» **THE RECORDS**:
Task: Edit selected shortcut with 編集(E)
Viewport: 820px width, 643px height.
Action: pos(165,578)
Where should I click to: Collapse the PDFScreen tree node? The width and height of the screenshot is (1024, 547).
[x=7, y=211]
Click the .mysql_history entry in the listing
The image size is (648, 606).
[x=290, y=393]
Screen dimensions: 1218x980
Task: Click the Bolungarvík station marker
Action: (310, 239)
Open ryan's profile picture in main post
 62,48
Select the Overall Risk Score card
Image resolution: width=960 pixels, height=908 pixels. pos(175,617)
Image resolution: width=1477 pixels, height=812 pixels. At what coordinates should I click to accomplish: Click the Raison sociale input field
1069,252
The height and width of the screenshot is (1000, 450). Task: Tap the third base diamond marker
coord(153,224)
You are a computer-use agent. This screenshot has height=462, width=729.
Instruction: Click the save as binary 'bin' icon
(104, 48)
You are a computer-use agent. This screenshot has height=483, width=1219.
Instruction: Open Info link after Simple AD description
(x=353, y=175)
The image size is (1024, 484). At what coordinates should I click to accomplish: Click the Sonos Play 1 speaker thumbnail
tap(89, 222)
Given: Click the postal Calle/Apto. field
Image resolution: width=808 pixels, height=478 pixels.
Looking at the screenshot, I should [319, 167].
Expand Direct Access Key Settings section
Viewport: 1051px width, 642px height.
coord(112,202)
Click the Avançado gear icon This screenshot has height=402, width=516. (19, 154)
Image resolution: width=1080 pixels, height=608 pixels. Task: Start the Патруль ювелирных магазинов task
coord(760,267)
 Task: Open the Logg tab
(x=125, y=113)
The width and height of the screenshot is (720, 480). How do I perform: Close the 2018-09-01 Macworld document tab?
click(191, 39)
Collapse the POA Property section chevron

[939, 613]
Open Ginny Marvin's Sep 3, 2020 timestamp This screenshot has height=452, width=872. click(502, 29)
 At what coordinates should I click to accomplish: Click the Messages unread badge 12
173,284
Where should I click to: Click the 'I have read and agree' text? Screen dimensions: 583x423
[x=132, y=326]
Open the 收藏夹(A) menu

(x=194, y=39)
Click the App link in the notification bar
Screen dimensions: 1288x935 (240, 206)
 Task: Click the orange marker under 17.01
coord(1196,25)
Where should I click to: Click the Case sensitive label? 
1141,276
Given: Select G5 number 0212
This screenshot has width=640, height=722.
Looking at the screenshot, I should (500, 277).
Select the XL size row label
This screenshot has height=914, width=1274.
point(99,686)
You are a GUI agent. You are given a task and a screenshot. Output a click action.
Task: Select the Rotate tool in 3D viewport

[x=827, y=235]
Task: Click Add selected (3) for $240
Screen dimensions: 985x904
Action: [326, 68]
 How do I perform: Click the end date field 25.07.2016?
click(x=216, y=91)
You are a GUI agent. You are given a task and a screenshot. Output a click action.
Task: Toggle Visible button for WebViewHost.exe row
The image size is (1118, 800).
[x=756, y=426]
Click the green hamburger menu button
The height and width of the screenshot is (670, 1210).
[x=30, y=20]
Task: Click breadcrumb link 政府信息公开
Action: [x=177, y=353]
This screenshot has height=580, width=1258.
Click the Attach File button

» **GOAL OF THE EXERCISE**: How many lines of the listing above contain the string "computer"? Only the number is wanted.

» **TASK RESULT**: 2